If it works out of the box, then I suspect there's possibly a bug in the libvirt that we ship with the KubeVirt operator container image. Or, if libvirt "negotiates" with the QEMU build I wonder if there's some sort of disagreement before it renders the command line, but I'm just speculating at this point.

mjj29 commented 6 months ago

I'm on the final preview release of 1.3 because the earlier releases wouldn't install on my hardware

bk201 commented 6 months ago

@mjj29 nested virtualization is not supported due to performance issues.

mjj29 commented 6 months ago

@mjj29 nested virtualization is not supported due to performance issues.

That's a surprising comment, given that connorkuehl seems to have it working. Can you go into more detail? What about using host-passthrough where it does seem to work for me (I have a cluster of 10 identical 96 core machines to run this on, so no worries about different CPU microcodes or anything)
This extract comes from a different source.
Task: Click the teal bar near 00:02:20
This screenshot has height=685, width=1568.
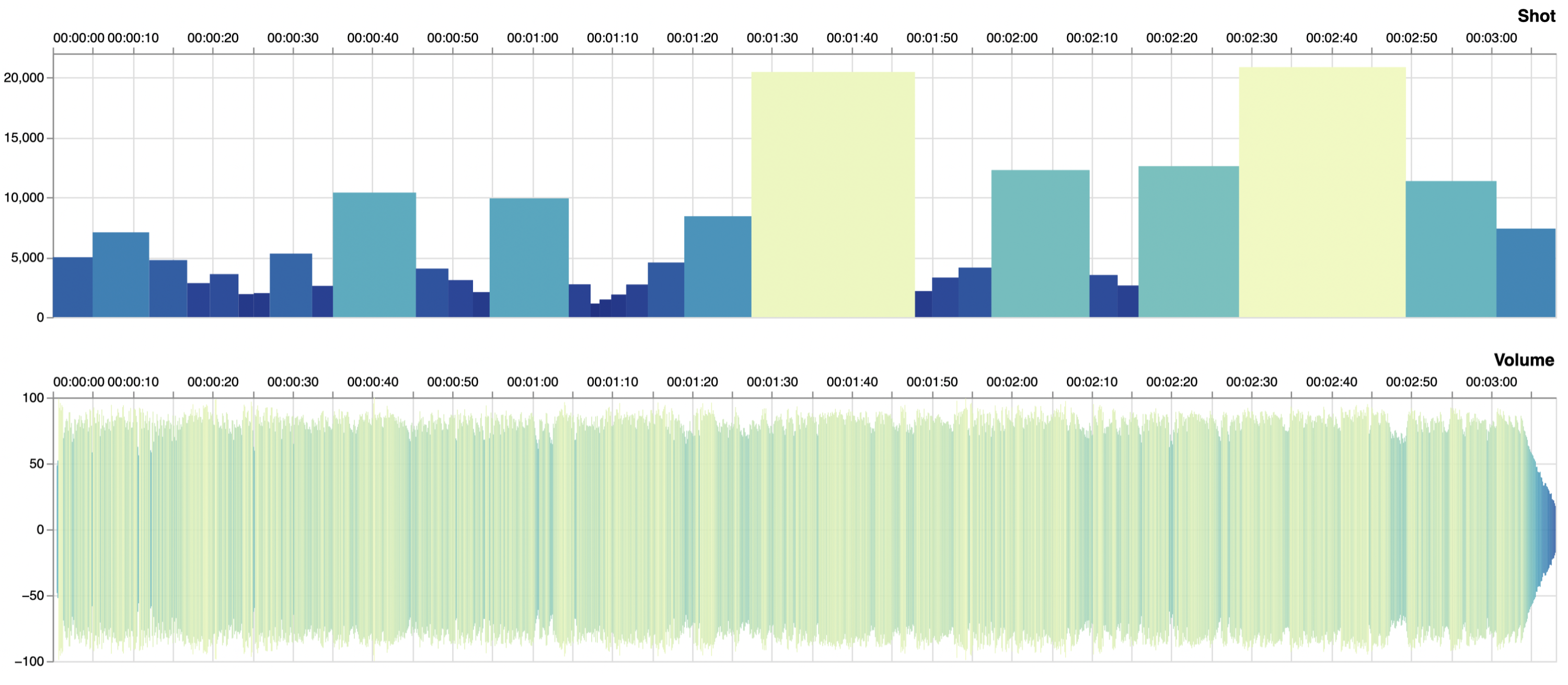Action: tap(1188, 242)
bk201 commented 6 months ago

Hi @mjj29 Sorry if it's not clear. Nested guests work and we use it in development. But we can't recommend the usage because of performance issues. I see you have beefy machines, but not everyone has them :).

Harvester uses SLES as the base OS and its packages, from the enterprise service perspective (please check the limitations) we can't support the use case.

mjj29 commented 6 months ago

OK, that's more clear. We do have beefy machines, and do need nested virtualization. Given that your colleague seems to believe it should work - and I assume you're at least somewhat interested in it working, can you give me any help to work out why it's not working for me? I'll definitely bear in mind the supported status. This will be part of the decision on whether we migrate from vmware to harvester, or to Xen (which does support it)

github-actions[bot] commented 4 months ago

This repository uses an automated workflow to automatically label issues which have not had any activity (commit/comment/label) for 60 days. This helps us manage the community issues better. If the issue is still relevant, please add a comment to the issue so the workflow can remove the label and we know it is still valid. If it is no longer relevant (or possibly fixed in the latest release), the workflow will automatically close the issue in 14 days. Thank you for your contributions.